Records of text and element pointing
>> Begin

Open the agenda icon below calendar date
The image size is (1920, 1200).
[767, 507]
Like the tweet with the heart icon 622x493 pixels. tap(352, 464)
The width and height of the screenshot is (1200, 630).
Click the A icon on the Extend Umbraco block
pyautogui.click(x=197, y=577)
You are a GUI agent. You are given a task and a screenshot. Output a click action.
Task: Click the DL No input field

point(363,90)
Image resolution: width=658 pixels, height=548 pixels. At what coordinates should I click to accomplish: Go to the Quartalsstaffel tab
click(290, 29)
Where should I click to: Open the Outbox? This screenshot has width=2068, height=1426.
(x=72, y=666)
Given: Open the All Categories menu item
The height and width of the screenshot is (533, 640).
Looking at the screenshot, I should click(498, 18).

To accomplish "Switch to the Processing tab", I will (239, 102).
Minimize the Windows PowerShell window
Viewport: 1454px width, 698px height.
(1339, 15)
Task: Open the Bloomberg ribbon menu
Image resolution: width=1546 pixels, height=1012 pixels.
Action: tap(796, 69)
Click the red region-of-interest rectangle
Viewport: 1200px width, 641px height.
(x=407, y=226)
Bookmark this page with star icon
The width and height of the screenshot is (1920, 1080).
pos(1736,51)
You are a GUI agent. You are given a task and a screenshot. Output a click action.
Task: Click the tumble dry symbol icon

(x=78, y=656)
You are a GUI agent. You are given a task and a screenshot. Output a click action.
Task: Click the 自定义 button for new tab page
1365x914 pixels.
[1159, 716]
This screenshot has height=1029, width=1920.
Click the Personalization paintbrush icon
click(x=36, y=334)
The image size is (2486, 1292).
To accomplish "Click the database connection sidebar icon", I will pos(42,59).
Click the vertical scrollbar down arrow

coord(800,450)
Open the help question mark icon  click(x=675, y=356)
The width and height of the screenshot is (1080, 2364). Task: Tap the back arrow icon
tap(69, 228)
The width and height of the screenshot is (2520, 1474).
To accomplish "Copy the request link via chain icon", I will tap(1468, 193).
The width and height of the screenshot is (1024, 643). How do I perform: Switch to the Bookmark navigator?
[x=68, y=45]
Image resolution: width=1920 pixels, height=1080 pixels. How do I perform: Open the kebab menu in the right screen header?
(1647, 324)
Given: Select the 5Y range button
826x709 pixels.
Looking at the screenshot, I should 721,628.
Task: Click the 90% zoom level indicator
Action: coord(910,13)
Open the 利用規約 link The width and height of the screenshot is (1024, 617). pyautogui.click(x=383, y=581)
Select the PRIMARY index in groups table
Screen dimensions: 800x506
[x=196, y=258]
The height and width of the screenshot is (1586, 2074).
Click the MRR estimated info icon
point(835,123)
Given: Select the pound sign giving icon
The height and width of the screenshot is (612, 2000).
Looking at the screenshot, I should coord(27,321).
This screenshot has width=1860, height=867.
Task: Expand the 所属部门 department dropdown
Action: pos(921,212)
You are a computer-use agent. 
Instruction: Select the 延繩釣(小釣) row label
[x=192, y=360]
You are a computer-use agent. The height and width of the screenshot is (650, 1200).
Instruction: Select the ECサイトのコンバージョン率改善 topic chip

>> End

Copy out everything from the start of the records down to the line containing "point(363,90)", requests included, and offset every coordinate in the answers by -132.

THE SOLUTION -
Open the agenda icon below calendar date
The image size is (1920, 1200).
[635, 375]
Like the tweet with the heart icon 622x493 pixels. tap(220, 332)
The width and height of the screenshot is (1200, 630).
Click the A icon on the Extend Umbraco block
pyautogui.click(x=65, y=445)
You are a GUI agent. You are given a task and a screenshot. Output a click action.
Task: Click the DL No input field

point(231,-42)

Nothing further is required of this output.